Institute for Transport Studies

MOIA Begleitforschung

  • contact:

    Dr.-Ing. Martin Kagerbauer
    M.Sc. Nadine Kostorz
    M.Sc. Gabriel Wilkes

  • funding:

    MOIA GmbH

  • Partner:

    Technische Universität München (TUM), Lehrstuhl für Verkehrstechnik

  • startdate:


  • enddate:


Mobility-On-Demand is one of the most important fields in transportation and mobility research in the recent years. Some providers of ridepooling services – such as MOIA – are already actively offering services to customers. Requests of customers with similar routes are bundled and assigned to one vehicle.. As individual travel patterns are evolving from the classic individual car-ownership to collective travel patterns including carsharing or ridepooling, it is necessary to focus on correlations between different individual mobility demands. Furthermore, mobility is increasingly influenced by national and regional or local laws and regulations. General regulations such as dynamic pricing, also need to be considered in the setup of future transportation models.

In Hamburg, MOIA currently operates a fleet of 450 electric vehicles, offering a ridepooling service which combines ride requests of different users. The accompanying research of MOIA is the first comprehensive long-term study on the implications of ridepooling services on the urban transport system. Within the first phase of the research, an empirical online-survey was carried out, gathering information of MOIA users up to now (nation wide for Germany) and non-users (in the Hamburg area) with a total of more than 12,000 successfully completed questionnaires. The survey was designed to examine the socio-demographics of users, their travel behavior as well as their evaluation of the services. The survey also included a stated choice experiment in order to analyze pricing and travel time sensitivity relating to new mobility services (such as MOIA, e-scooter, bike- and carsharing).

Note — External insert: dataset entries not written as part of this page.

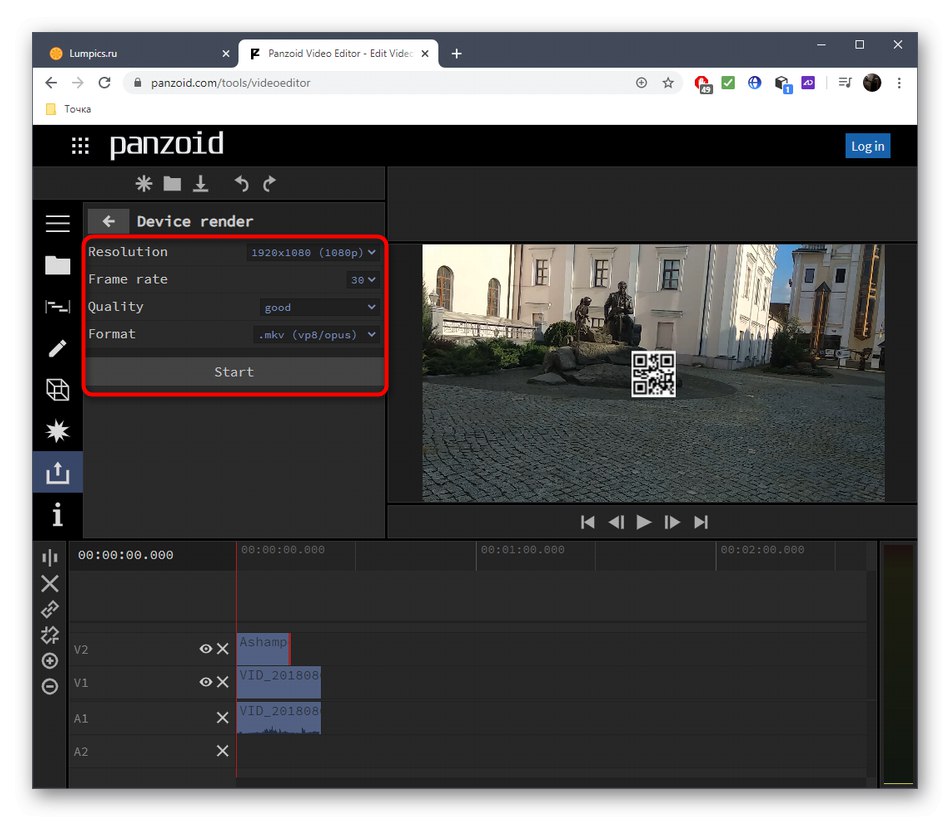Remove track A1 with its X button
The width and height of the screenshot is (950, 821).
[x=222, y=717]
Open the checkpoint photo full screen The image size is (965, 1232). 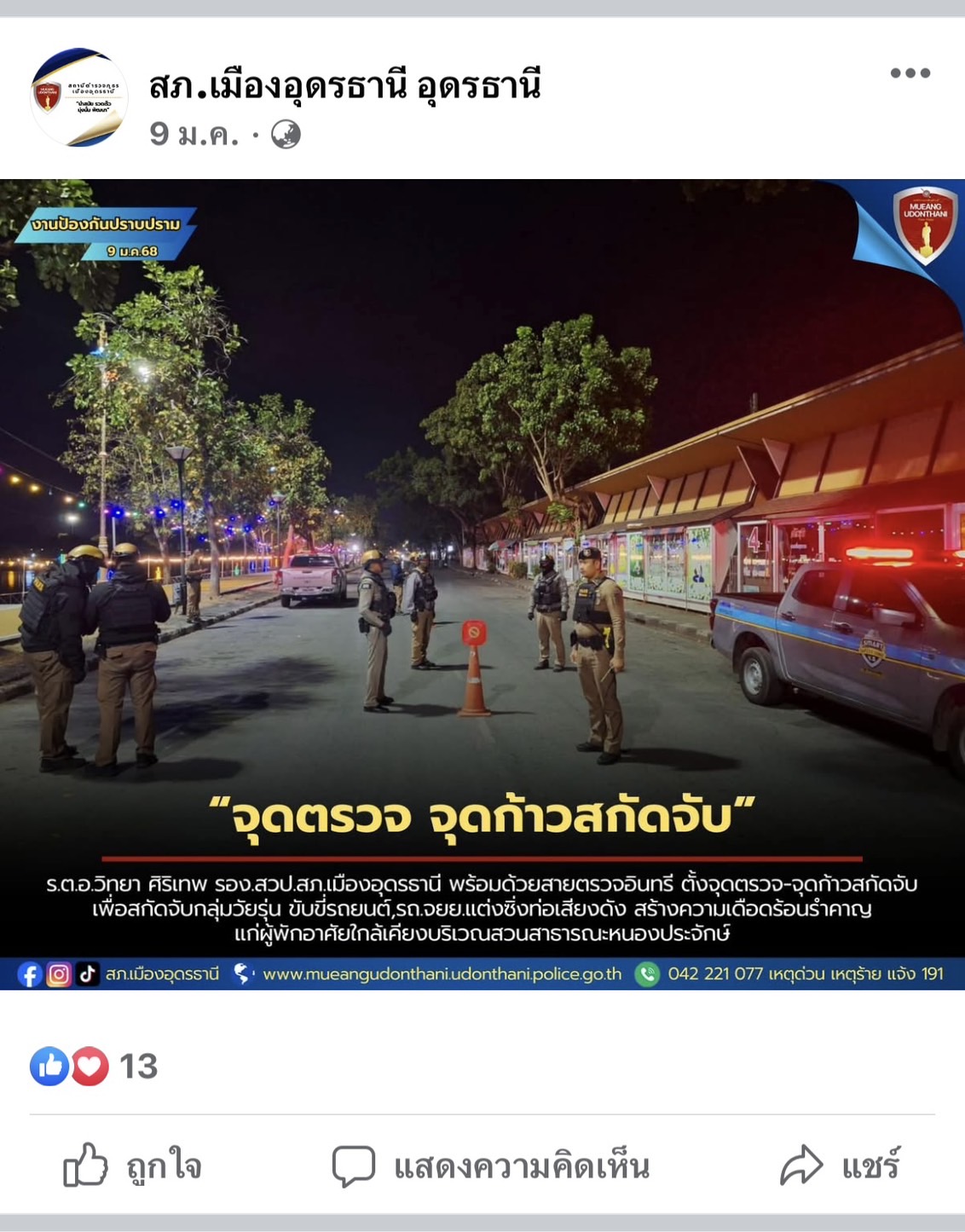pyautogui.click(x=482, y=584)
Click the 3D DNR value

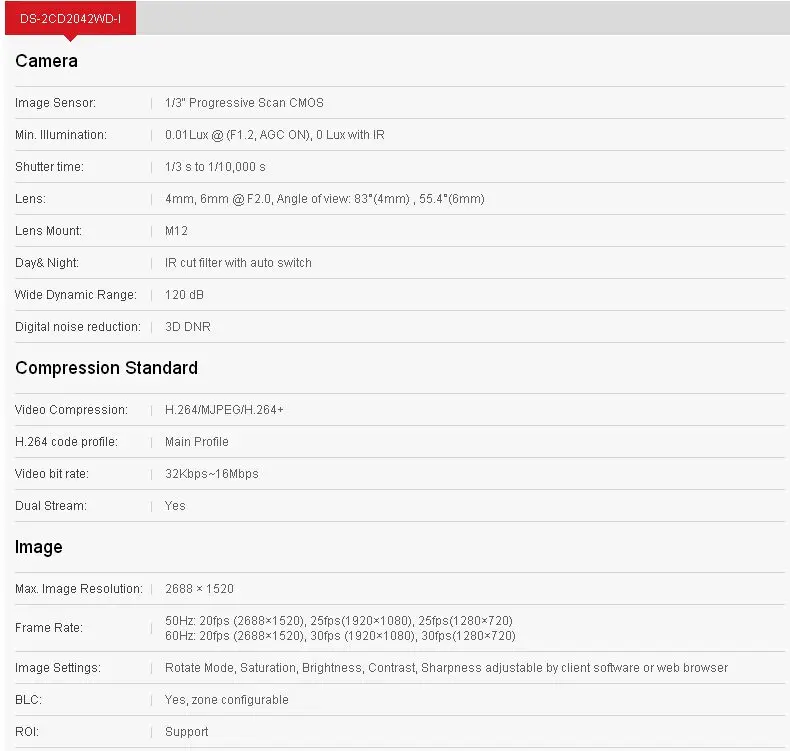[188, 327]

In the next step, a microscopic agent based travel model of the Hamburg area will be set up using mobiTopp. The model is able to represent different individual travel demand scenarios, their effects on an individual and collective level as well as their correlations with local or urban regulatory approaches. It will reflect all options for decision making within a travel chain, from the first decision to make the trip to the mode choice within the transportation system. This kind of scenario cannot sufficiently be modelled using standard conventional macroscopic traffic models, as they are only scarcely able to represent correlations on an individual level. Hence, for this accompanying research, we will especially design a custom-made, integrated, multi- and intermodal travel demand model using mobiTopp. Among the innovations of this new model, we can highlight the introduction of an new agent type “tourist” to model non-daily travel patterns as well as the coupling of mobiTopp with the fleet simulation of TU Munich.